Если в литературе говорится об эпатаже князя, то сообщается, в общем, прежде всего об этом празднике. Иногда создается впечатление, что авторы придерживались мнения, что все организуемые Потемкиным мероприятия проходили так же, как этот праздник. Этот пример переносился на все остальные, и это несправедливо.
В апреле 1791 года виновник победы над турками, казалось, хотел устроить праздник, который не имел бы себе равных. Потемкин в последний раз чествовал императрицу подобным образом. В перестроенный для этой цели и обновленный Таврический дворец он пригласил более 3000 гостей. По меркам императорского двора это было не очень многолюдное мероприятие. Потемкин ожидал императрицу в праздничном платье, которое было сплошь расшито золотом и усыпано бриллиантами. Драгоценности украшали шляпу таким образом, что ее нельзя было носить на голове. Зал дворца был похож на зимний сад. Несколько концертов, балет, спектакли, пантомимы, банкет — не экономили ни на чем, и каждый гость еще долго и охотно вспоминал этот прекрасный вечер у Потемкина.

★ ★ ★

**Что сделать:**
(A) Перепишите отрывок из текста о празднике Потемкина между словами "В апреле 1791" и "вечер у Потемкина." включительно, заменив "императрицу" на "государыню".
(B) Продолжите текст о празднике Потемкина после его последнего предложения.

**Выдержки из записей:**
★ ★ ★

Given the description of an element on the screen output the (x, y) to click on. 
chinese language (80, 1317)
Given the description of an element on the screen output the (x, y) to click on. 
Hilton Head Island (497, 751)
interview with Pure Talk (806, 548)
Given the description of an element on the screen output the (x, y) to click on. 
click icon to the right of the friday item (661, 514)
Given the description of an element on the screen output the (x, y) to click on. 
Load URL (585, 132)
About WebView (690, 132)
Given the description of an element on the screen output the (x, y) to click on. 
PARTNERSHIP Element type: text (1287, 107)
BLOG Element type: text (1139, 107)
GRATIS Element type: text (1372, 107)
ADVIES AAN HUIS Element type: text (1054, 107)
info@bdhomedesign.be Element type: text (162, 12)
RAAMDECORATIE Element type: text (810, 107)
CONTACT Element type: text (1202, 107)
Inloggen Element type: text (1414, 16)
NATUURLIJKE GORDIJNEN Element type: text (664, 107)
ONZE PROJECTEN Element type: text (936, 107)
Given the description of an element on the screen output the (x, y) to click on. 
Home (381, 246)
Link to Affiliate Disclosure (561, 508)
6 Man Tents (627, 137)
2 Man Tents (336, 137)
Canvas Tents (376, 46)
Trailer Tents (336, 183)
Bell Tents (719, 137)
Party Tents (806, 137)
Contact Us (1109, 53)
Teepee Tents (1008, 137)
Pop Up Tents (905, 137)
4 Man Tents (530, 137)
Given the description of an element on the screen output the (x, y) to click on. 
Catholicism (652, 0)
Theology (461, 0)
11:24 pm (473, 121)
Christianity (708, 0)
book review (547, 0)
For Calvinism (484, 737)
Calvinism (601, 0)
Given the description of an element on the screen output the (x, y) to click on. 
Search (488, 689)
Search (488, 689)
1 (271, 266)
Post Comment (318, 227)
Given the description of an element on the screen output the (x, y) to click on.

★ ★ ★

**Ожидаемые ответы:**
(A)
В апреле 1791 года виновник победы над турками, казалось, хотел устроить праздник, который не имел бы себе равных. Потемкин в последний раз чествовал государыню подобным образом. В перестроенный для этой цели и обновленный Таврический дворец он пригласил более 3000 гостей. По меркам императорского двора это было не очень многолюдное мероприятие. Потемкин ожидал государыню в праздничном платье, которое было сплошь расшито золотом и усыпано бриллиантами. Драгоценности украшали шляпу таким образом, что ее нельзя было носить на голове. Зал дворца был похож на зимний сад. Несколько концертов, балет, спектакли, пантомимы, банкет — не экономили ни на чем, и каждый гость еще долго и охотно вспоминал этот прекрасный вечер у Потемкина.

(B)
Только двое людей, кажется, не чувствовали настоящей радости на празднике: императрица и Потемкин. В их совместной жизни были два разговора тэт-а-тэт: когда Потемкин впервые признался императрице в своей любви и в 1774 году, после его возвращения с первой турецкой войны. В ночь с 28 на 29 апреля 1791 года состоялась третья решающая беседа.
Императрица и Потемкин удалились от остальных гостей в роскошный зимний сад Таврического дворца. Беседа касалась всех пунктов конфликта: она упрекала его, что он задерживается уже слишком долго в Петербурге и только празднует, в то время как на юге его ждут переговоры с Турцией. Потемкин, со своей стороны, упрекал ее Зубовым и его растущим влиянием на царицу и политику. Но если в более ранние годы их дискуссии были эмоциональными и с острыми формулировками, третий разговор протекал мирно, в мягкой форме. Высказывали свое мнение, но тем не менее не хотели обижать друг друга. Мудрость возраста, усталость и сознание того, что вещи нельзя изменить, определяли эту последнюю, серьезную встречу двух великих личностей, которые в течение длительного времени так много значили друг для друга. Оба понимали драматизм их расставания.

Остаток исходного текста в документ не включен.